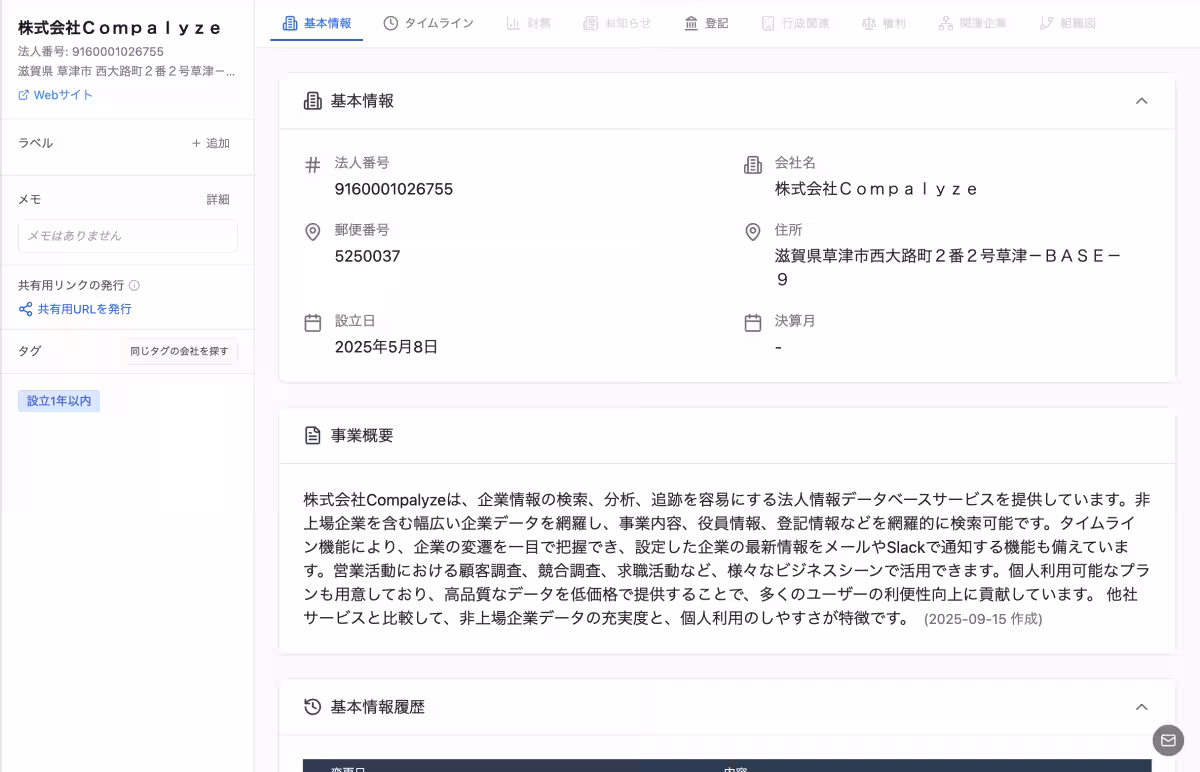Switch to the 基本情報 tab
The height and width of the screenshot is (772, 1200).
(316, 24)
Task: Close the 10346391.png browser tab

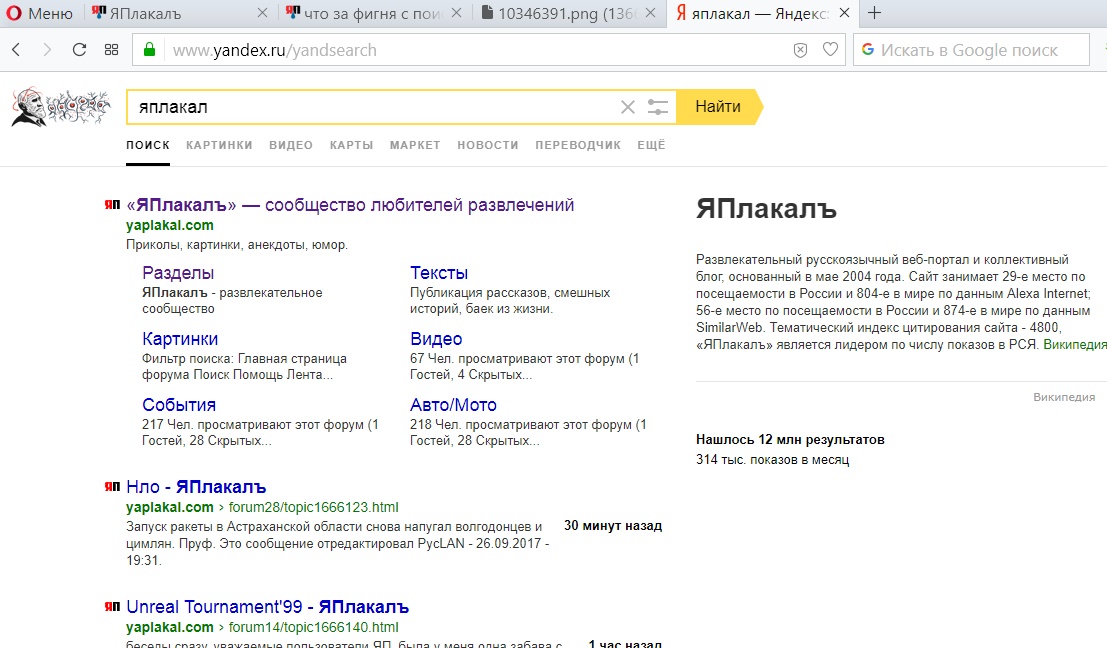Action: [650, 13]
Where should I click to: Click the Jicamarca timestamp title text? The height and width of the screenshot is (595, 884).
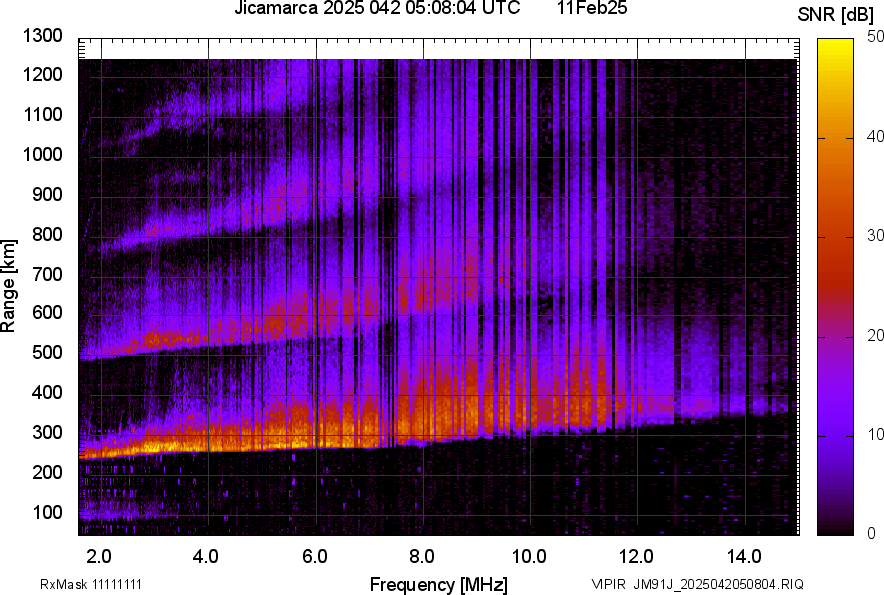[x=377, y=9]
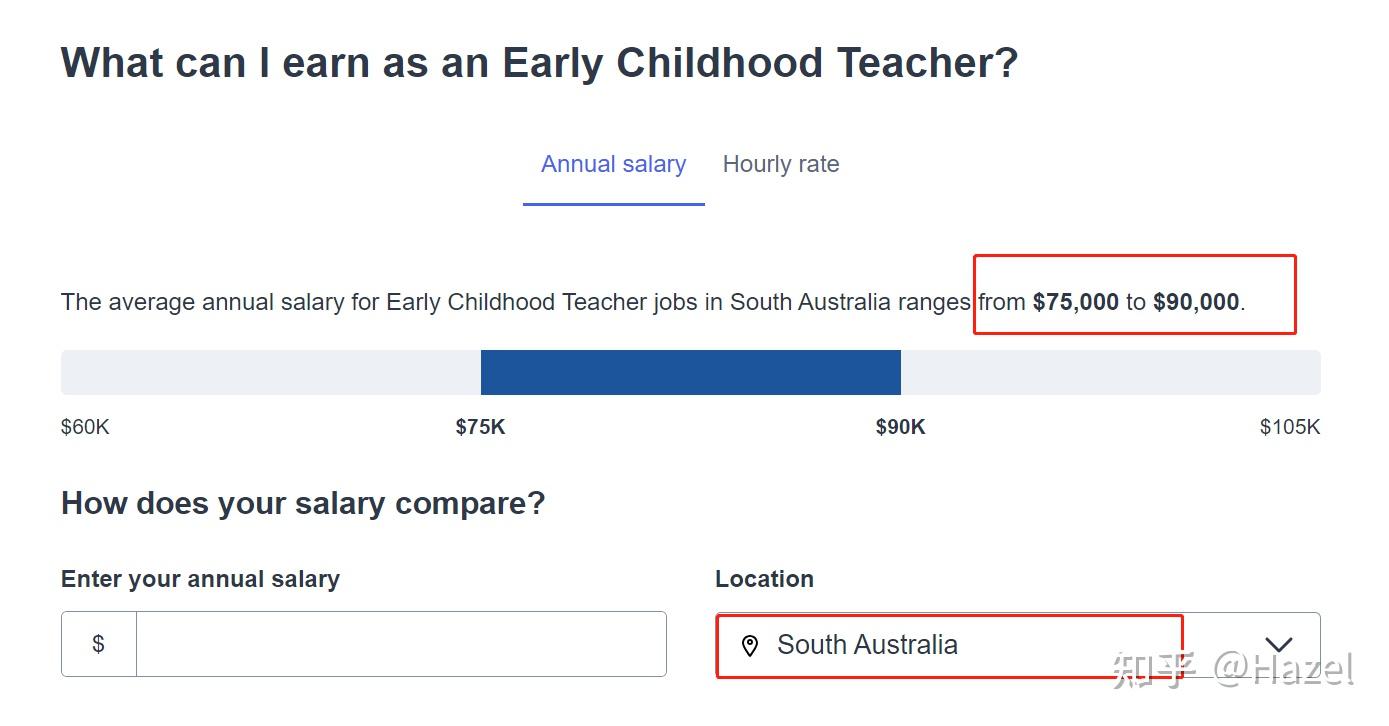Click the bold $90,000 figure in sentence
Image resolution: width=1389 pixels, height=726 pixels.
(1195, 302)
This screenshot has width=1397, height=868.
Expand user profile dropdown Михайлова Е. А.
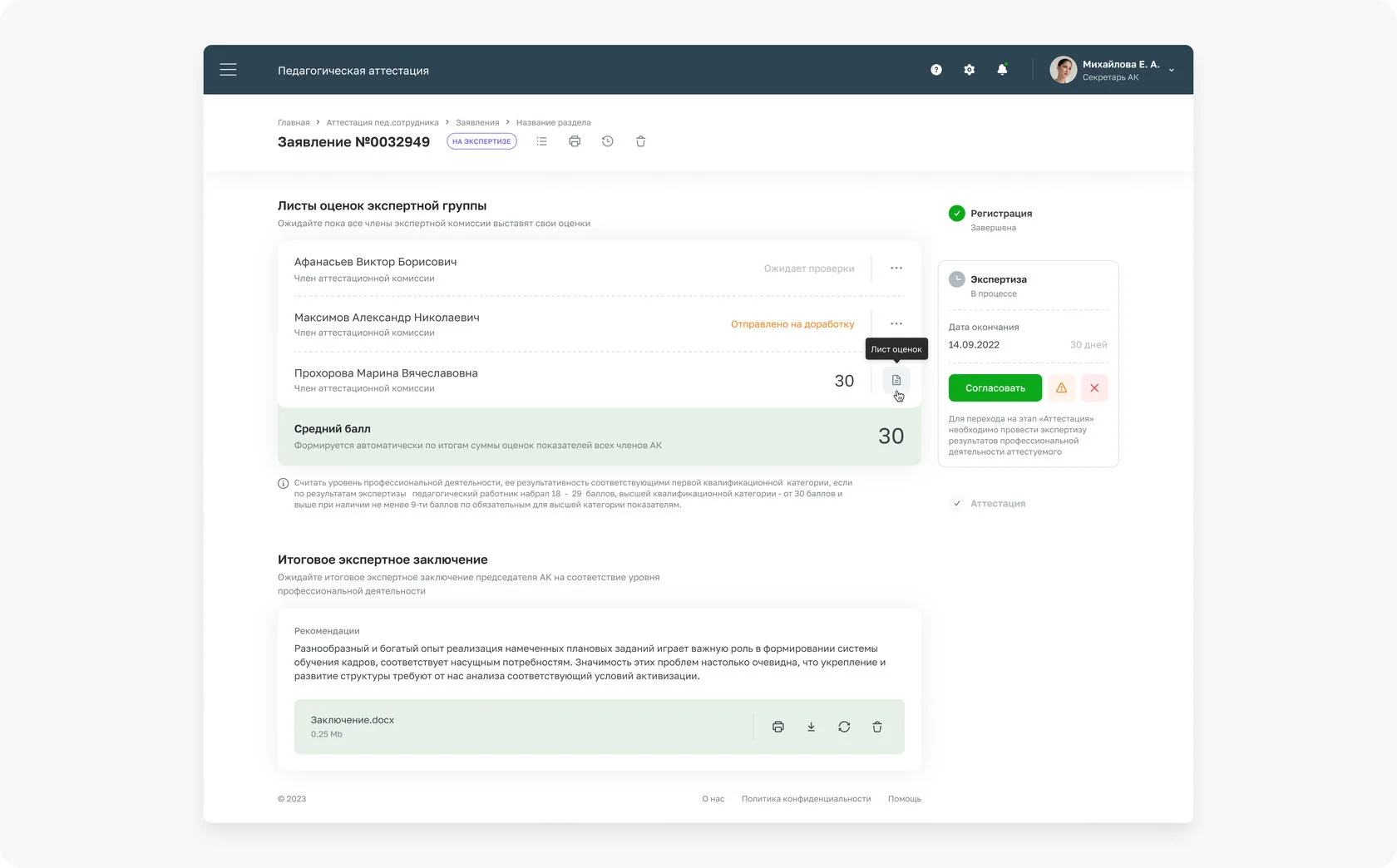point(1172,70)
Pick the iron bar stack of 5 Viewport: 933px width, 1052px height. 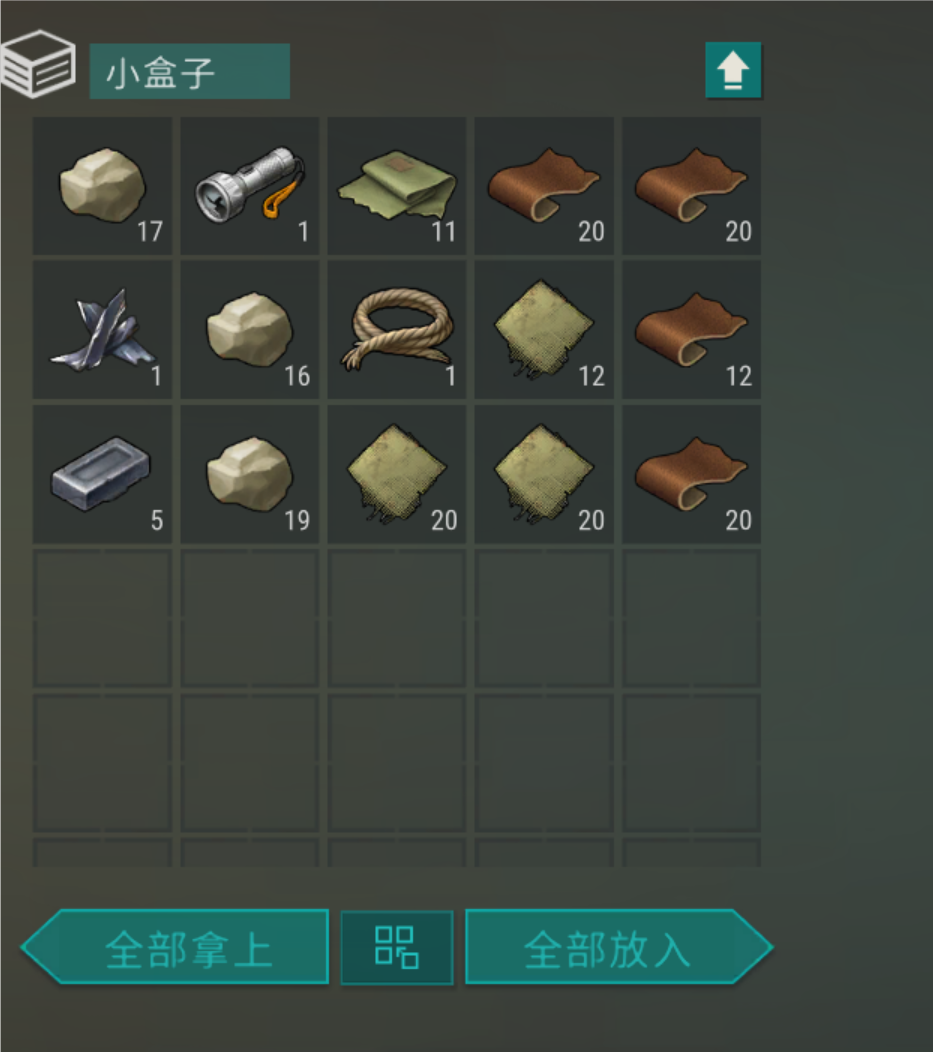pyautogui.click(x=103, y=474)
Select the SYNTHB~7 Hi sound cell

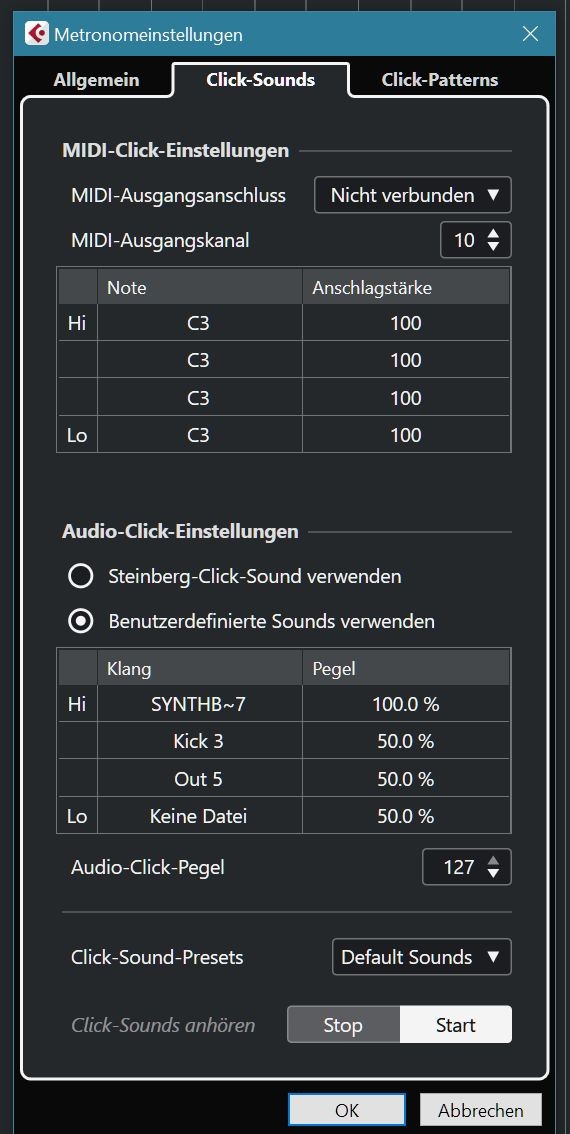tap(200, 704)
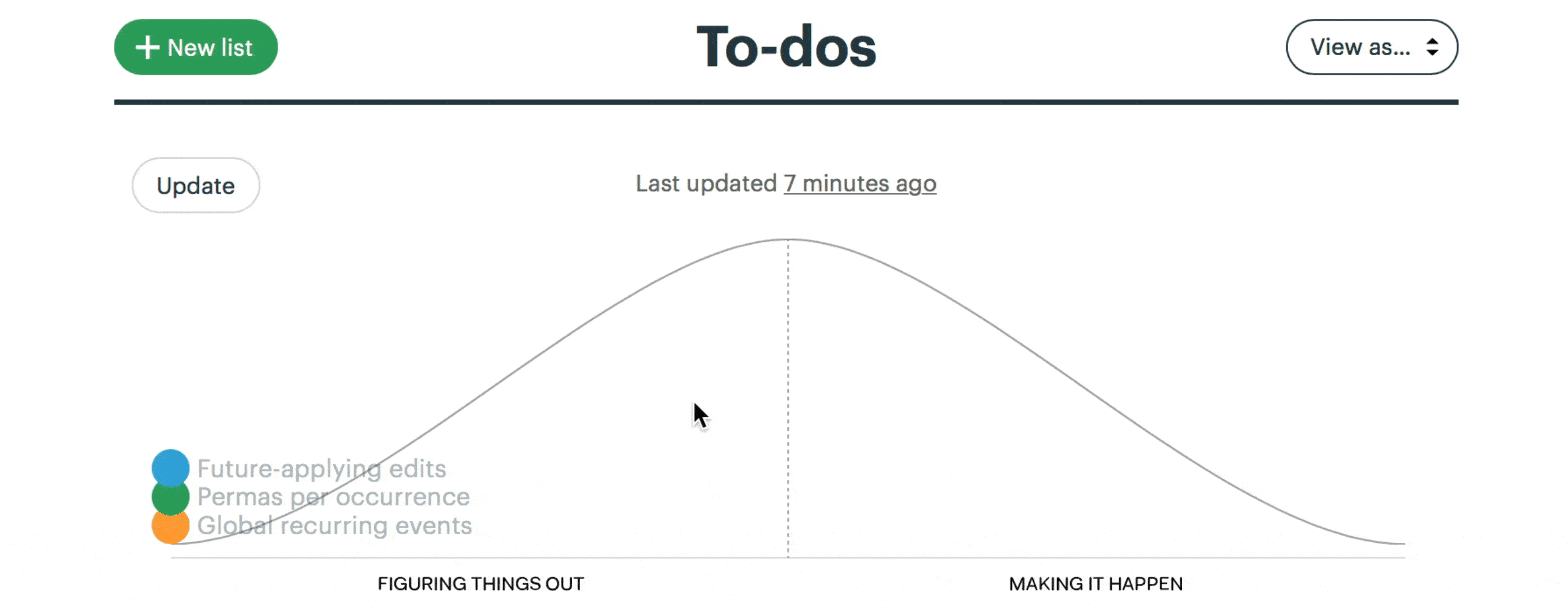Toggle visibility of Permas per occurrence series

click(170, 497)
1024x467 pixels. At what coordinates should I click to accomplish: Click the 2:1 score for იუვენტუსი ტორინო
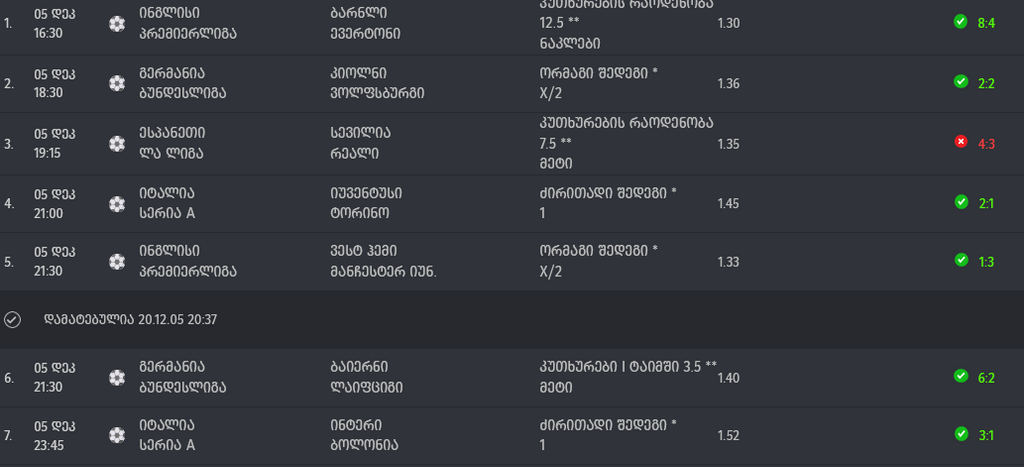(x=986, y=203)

#####

__Instructions for the task__. Every line from the one with "Select the SYNTHB~7 Hi sound cell" through the last line of the data must be copied exactly. Leave the pictures out.

__Response for this exercise__.
Select the SYNTHB~7 Hi sound cell

tap(200, 704)
Toggle visibility of Permas per occurrence series

click(170, 497)
1024x467 pixels. At what coordinates should I click to accomplish: Click the 2:1 score for იუვენტუსი ტორინო
(x=986, y=203)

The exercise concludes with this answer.